IPS-Inter Press Service Deutschland gGmbH
IPS-Tagesdienst vom 7. Oktober 2011

Namibia: Marginalisierung nach deutschem Völkermord - Herero und Nama klagen an

von Servaas van den Bosch und Karina Böckmann

Aus Deutschland überführte Totenschädel - Bild: © Servaas van den Bosch/IPS

Aus Deutschland überführte Totenschädel
Bild: © Servaas van den Bosch/IPS

Windhuk, Berlin, 7. Oktober (IPS) - Mehr als 100 Jahre nach dem Versuch der ehemaligen deutschen Kolonialmacht, die namibischen Völker der Nama und Herero auszurotten, sind 20 der damals 'zu Forschungszwecken' nach Deutschland verschickten Opferschädel nach Namibia zurückgekehrt. Den sterblichen Überresten wurde ein ehrenvoller Empfang bereitet - und der Regierung in Berlin ein Mangel an Respekt im Umgang mit den Nachfahren der deutschen Völkermordopfer vorgeworfen.

Datensätze:
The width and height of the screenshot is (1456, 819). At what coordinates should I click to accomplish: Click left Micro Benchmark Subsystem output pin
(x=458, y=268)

---

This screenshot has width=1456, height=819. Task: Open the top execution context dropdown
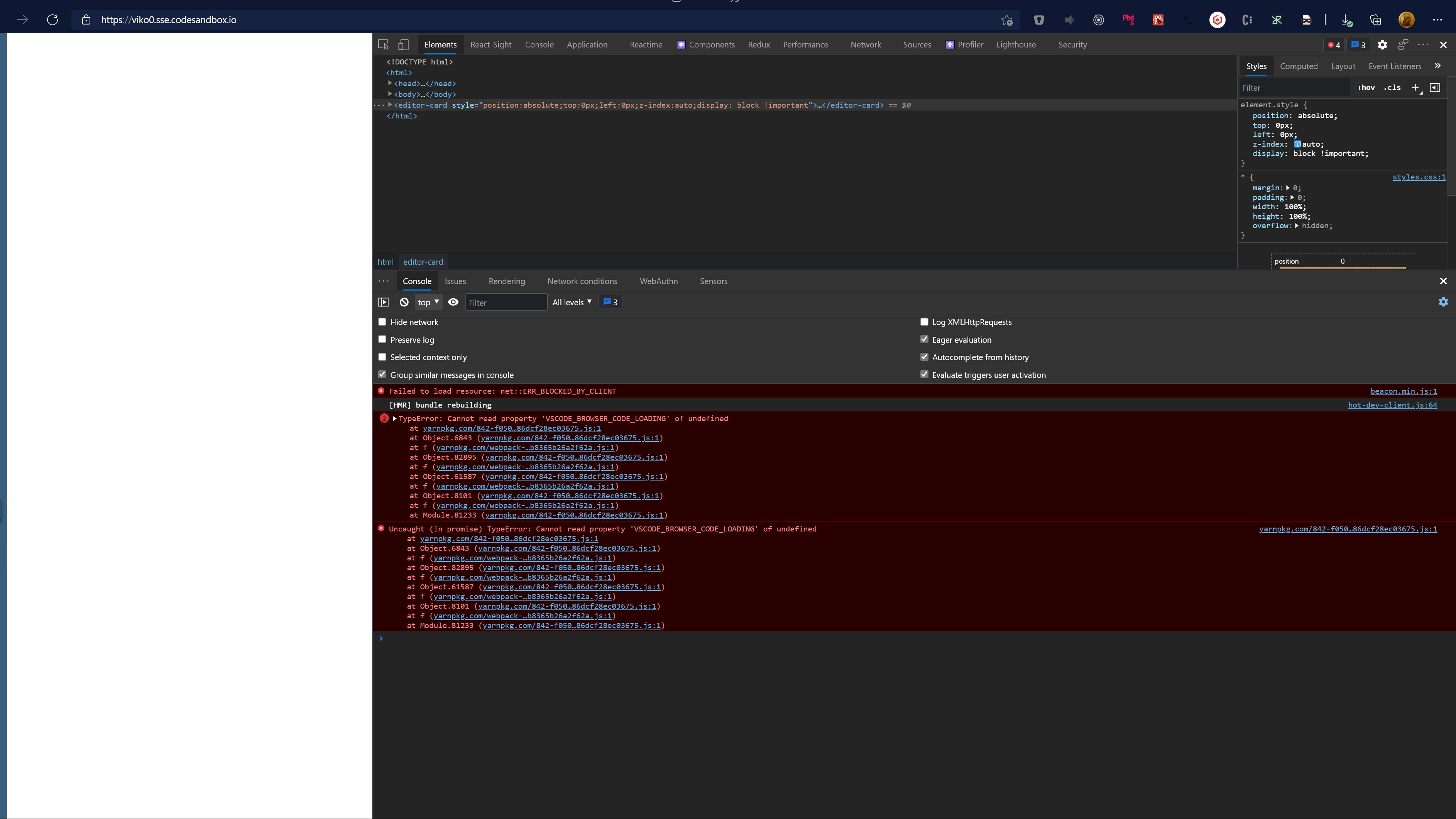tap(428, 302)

Aufgabe 1:
Wie viele der damals nach Deutschland verschickten Opferschädel sind laut dem Artikel über die Herero und Nama nach Namibia zurückgekehrt?
Aufgabe 2:
Setze den Artikel über die Herero und Nama bitte im Anschluss an seinen letzten Satz fort.
Die Zeilen braucht man hier nicht.

Antwort 1:
20 Schädel sind nach Namibia zurückgekehrt.

Antwort 2:
"Durch den damaligen Krieg wurden wir unserer Stimme beraubt. Bei Wahlen fallen wir nicht ins Gewicht. Dafür haben sie gesorgt", wirft Florah Kaapaa Katjivikua, eine junge Herero in den 20ern, der einstigen Kolonialmacht Deutschland vor. In der traditionellen Tracht ihrer Volksgruppe - mit der eigenwilligen Kopfbedeckung, die an Hörner von Rindern erinnert, die den Herero stets wichtig waren - schreitet sie zur Landebahn des internationalen Flughafens von Windhuk.


Ehrenvoller Empfang

Etwa 100 Meter entfernt ist der Airbus A340-300 gelandet, mit den Gebeinen ihrer Vorväter an Bord. An diesem Dienstag, dem 4. Oktober, finden sich auf Hosea-Kutako-Airport 4.000 Herero und Nama ein, um singend, tanzend oder auch nur abwartend den von einer namibischen Delegation heimgeholten Schädeln ihr Geleit zu geben. Männer in Militäruniformen halten Transparente hoch, auf denen sie vom deutschen Staat Reparationen verlangen.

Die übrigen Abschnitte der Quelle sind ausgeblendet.